Wacken Roll

Erscheinungsjahr:2009
Autor:Andreas Schöwe
Homepage:
Sprache:Deutsch
Verlag:http://www.hannibal-verlag.de

Nun gibt's auch das Buch zum Wacken Festival. Grundsätzlich keine schlechte Idee, die Hintergründe zu beleuchten, die dieses Festival zum größten Metal-Festival der Welt gemacht haben, welches zudem auch abseits der Metalwelt einen hohen Bekanntheits-und Kultfaktor hat.

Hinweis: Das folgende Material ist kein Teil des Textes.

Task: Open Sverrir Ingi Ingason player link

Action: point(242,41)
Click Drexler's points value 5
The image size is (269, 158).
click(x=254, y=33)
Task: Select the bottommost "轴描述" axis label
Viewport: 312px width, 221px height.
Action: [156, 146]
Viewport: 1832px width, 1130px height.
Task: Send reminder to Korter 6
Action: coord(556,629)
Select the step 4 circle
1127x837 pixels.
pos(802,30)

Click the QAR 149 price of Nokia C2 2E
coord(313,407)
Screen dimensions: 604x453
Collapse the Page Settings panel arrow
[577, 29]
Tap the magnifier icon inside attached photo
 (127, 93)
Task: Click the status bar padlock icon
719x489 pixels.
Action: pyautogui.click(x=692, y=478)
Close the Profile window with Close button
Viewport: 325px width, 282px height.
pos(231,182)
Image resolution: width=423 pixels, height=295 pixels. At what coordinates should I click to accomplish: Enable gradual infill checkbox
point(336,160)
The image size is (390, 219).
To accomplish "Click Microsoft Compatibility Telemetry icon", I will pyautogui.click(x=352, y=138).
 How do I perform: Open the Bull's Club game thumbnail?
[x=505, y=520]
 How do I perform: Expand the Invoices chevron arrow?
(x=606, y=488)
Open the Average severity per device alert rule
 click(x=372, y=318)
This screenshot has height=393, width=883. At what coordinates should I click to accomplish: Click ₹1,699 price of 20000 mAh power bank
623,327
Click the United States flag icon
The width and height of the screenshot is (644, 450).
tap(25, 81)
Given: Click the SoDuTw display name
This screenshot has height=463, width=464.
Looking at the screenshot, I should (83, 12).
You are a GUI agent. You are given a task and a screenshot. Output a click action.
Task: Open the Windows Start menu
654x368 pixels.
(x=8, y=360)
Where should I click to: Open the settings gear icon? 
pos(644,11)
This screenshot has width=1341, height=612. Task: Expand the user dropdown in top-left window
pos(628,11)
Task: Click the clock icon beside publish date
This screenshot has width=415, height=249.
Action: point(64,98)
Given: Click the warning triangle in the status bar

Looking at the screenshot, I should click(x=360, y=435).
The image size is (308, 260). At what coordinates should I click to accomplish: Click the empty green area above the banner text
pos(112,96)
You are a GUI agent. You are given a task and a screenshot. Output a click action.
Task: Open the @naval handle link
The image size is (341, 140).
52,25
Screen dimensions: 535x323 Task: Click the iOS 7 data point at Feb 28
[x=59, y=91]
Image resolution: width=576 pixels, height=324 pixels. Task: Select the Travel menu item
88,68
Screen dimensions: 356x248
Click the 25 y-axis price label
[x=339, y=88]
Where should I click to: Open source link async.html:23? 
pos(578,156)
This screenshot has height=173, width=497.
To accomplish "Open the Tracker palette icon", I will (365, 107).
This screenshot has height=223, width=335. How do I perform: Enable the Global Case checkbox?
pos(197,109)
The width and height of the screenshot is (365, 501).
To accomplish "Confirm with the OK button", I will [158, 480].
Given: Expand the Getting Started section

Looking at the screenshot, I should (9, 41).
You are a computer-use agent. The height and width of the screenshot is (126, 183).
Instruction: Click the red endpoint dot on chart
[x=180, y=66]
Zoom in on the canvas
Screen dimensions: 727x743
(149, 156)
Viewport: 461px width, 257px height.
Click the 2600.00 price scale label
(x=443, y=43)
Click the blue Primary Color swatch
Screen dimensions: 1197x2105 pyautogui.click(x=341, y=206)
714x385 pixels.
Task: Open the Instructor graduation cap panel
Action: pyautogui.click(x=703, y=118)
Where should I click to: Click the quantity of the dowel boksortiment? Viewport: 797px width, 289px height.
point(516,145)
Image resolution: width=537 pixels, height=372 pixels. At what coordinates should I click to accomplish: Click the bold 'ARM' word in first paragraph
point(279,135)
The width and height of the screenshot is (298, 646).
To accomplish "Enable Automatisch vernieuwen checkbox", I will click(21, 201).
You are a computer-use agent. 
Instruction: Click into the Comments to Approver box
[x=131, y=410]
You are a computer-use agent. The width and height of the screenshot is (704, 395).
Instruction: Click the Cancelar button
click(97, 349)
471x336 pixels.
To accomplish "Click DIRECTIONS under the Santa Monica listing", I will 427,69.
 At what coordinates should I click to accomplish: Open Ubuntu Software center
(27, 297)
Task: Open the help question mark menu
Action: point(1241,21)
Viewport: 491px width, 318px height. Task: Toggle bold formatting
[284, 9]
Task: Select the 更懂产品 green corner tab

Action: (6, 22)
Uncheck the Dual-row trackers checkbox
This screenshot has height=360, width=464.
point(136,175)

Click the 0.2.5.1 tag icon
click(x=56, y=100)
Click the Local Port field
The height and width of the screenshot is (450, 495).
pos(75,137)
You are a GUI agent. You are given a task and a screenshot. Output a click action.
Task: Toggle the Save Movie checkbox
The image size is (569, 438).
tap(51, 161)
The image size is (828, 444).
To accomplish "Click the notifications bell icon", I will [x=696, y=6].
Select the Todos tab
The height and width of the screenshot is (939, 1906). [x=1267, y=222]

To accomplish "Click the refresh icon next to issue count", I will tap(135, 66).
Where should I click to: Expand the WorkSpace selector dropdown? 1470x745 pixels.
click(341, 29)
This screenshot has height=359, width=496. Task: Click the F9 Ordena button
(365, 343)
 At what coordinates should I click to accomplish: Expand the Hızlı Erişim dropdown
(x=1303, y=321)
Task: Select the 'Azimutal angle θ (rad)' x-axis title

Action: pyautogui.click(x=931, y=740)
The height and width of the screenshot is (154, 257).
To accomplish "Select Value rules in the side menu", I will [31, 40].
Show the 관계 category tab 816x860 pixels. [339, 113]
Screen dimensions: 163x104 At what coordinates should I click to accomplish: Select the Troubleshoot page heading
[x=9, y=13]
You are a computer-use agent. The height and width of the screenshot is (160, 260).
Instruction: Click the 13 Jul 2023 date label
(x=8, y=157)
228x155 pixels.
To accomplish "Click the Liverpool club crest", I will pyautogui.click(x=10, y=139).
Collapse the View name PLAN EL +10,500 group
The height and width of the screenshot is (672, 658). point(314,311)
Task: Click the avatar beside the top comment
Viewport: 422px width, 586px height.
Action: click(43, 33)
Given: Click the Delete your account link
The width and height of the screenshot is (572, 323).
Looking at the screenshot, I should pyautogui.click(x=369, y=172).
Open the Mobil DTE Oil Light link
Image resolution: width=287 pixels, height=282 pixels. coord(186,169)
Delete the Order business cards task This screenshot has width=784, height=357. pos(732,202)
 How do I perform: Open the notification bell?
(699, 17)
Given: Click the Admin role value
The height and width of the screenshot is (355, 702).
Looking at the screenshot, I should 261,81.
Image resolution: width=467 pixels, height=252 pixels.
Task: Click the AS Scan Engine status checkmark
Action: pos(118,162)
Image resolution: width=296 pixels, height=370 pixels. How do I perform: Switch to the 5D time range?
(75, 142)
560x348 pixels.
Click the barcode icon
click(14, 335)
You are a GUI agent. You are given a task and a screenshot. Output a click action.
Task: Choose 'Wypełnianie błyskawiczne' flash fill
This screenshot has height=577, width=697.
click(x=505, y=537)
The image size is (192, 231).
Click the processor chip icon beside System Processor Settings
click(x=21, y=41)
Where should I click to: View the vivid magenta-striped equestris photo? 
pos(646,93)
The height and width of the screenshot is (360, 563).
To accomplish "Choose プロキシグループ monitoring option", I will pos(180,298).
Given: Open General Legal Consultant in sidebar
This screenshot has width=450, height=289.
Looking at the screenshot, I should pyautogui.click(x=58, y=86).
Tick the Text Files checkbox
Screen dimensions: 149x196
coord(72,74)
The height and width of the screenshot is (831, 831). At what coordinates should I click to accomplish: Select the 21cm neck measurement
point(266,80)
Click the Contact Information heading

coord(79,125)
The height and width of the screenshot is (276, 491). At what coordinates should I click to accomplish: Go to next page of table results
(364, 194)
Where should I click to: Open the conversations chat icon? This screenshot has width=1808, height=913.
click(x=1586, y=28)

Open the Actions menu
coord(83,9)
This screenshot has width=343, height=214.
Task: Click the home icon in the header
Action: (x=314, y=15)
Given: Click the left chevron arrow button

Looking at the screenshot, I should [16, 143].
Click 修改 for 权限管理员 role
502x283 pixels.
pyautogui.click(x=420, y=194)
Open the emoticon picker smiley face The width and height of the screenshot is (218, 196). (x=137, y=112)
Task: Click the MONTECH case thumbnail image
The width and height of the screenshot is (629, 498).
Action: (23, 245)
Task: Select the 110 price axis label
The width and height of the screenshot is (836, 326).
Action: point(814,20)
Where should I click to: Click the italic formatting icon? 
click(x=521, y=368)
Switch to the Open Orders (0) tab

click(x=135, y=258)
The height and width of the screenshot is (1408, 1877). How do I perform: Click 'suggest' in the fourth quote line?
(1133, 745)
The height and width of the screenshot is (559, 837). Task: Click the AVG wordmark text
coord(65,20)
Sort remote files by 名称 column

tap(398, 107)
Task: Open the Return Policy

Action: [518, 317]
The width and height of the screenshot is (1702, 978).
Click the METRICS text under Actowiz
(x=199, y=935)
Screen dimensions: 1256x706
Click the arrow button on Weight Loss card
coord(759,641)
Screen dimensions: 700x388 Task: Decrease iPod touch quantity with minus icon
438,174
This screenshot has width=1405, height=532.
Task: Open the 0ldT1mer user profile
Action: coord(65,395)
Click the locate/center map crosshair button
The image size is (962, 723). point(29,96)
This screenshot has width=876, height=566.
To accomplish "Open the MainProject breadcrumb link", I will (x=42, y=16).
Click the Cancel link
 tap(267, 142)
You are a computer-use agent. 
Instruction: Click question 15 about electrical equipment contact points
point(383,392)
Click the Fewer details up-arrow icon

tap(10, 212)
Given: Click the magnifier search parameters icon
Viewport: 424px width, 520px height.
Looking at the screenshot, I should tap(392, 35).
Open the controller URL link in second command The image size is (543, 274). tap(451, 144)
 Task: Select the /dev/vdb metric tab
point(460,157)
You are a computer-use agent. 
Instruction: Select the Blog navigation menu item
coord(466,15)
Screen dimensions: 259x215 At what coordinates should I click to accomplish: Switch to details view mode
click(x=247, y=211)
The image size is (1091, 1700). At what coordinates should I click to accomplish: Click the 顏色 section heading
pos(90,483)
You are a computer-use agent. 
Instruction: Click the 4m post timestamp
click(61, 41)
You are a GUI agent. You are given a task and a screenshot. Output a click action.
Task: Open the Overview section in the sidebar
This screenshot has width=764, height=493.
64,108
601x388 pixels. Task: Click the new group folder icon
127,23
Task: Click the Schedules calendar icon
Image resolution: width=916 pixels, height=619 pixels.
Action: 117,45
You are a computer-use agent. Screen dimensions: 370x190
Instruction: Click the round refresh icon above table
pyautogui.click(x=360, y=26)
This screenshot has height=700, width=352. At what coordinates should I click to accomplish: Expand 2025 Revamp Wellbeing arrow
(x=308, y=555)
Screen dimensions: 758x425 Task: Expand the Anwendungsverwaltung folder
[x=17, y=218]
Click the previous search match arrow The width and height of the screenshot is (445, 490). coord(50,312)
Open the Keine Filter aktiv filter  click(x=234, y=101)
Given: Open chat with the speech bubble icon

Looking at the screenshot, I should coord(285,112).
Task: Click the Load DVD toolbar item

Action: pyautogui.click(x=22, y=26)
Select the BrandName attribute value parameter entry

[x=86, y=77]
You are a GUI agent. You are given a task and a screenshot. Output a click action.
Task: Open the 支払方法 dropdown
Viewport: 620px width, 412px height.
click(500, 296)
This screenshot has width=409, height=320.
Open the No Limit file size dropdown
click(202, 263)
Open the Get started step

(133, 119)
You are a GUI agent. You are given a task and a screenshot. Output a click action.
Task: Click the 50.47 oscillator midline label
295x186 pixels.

Autor Andreas Schöwe (Metal Hammer) versucht mit zahlreichen Interviews das Phänomen zu beleuchten, was phasenweise auch recht gut gelingt. Am meisten beeindrucken hier die Gespräche mit den Ortszuständigen, Geschäftspartnern, Brhörden und den beiden Hauptverantwortlichen Holger Hübner und Thomas Jensen, die recht eindrucksvoll schildern, welch enorme Organisation es bedarf, ein solches Festival überhaupt auf die Beine zu stellen. Das Festival stand mehrmals an der Kippe und nur die außergewöhnlich gute Zusammenarbeit mit Einwohnern und Behörden und diese wohl äußerst leidenschaftliche und visionäre Form der Problemlösung war der Grund, dass das Festival heute noch existiert, noch dazu so erfolgreich.

Der History-Teil hätte etwas hintergründiger sein dürfen. Hier wären einige wirklich tiefgehendere Fakten und Anekdoten wünschenswert gewesen. Abgesehen davon, wird auch vieles davon in den Interviews mit Musikern, die aus irgendeinem Grund für Wacken relevant waren, wiederholt. Hier wäre weniger mehr gewesen. Zuoft gibt's hier auch die Lobhudelei auf die Veranstalter zu lesen. "Echte Metalfans machen ein Festival für Metalfans" Vor allem klingt solches Anti-Kommerz-Gefassel etwas strange, wenn es aus den Mündern oder Griffeln von solch truen Kapazundern, wie Rudolf Schenker und Klaus Meine (Scorpions) kommt. Entbehrlich auch das Geschreibe von Gary Holt (Exodus), der sich auf 2 Seiten eigentlich nur über seine Band ausbreitet. Gut, er hat in Wacken mit Exodus eine Quasi-Reunion gespielt, das wars aber schon.

Insgesamt liest sich die 270 Seiten dicke Doku aber ziemlich flüssig und kurzweilig und sie macht tatsächlich Lust, sich wieder mal diese völlig eigene Wacken-Atmosphäre zu geben, die auch aufgrund der Tatsache entsteht, dass ein ganzes Dorf mittlerweile felsenfest hinter dem Festival steht und stolz drauf ist.

Auch hinsichtlich der ganzen Kritiken, die ein Festival dieser Größe immer abbekommt, darf man niemals vergessen, dass der Erfolg des Festivals auch daher rührt, daß die Veranstalter ein reines Metalfestival etablieren konnten, als Metal mausetot war und diese Linie bis heute durchgezogen haben.